With a scholar's eye and a mystic's heart, Frykholm offers a look at an elusive and dynamic figure from history while offering insights into our own inner--and potentially rewilded--lives. In search of Mary, the author traveled throughout Egypt, Israel, Palestine, and Jordan, walking deeper and deeper into the desert, across thresholds of space and time, to find the meaning of Mary of Egypt's life--as well as her own embrace of the wild and sacred within.
“Frykholm’s lyrical reflections on Mary of Egypt as an “icon of desire” are stirring (“At the edge of yourself, you stumble onto her. She is already ahead of you in the wilderness—the Wild Woman, that deep woman of myth, who goes away from outer authority to find an inner authority, who goes out into the wilderness to seek bewilderment”), though her attempts to tease out Mary’s story never reach a definitive conclusion, and readers will likely find this works better as a spiritual reflection than as a travelogue. Despite this, patient readers will find many intelligent takes on the value of pursuing the sacred in one’s life.”

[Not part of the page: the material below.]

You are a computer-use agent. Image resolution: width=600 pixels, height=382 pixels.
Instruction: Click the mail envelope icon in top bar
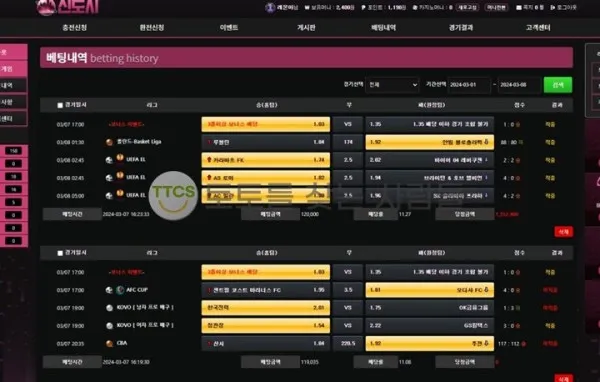coord(519,7)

“In addition to the engrossing story of these outward and inward pilgrimages, readers will appreciate Frykholm’s own translation of Sophronious’ account of Mary and the monk Zosimas (painstakingly created by Frykholm and her father, a Greek scholar). The memoir concludes with “Life of Mary of Egypt,” followed by a poem of Mary’s three meetings with the monk that describes him encountering her body and burying her with the help of a lion. The inclusion of these two pieces adds academic and artistic intensity to the book.”
Leadville Herald Democrat
From the flight of Mary’s story into her hands in a Boulder library to her trek to the ancient desert monasteries, Frykholm’s “Wild Woman” is a story of signs. “You have to hone your skills of perception,” Frykholm writes, “cultivate the mysteries of beholding, attend relentlessly to what the ‘intelligence of the present’ is telling you … lean in close and listen.”
The first fully-realized biography of Julian—theologian, anchorite, and visionary of the Middle Ages.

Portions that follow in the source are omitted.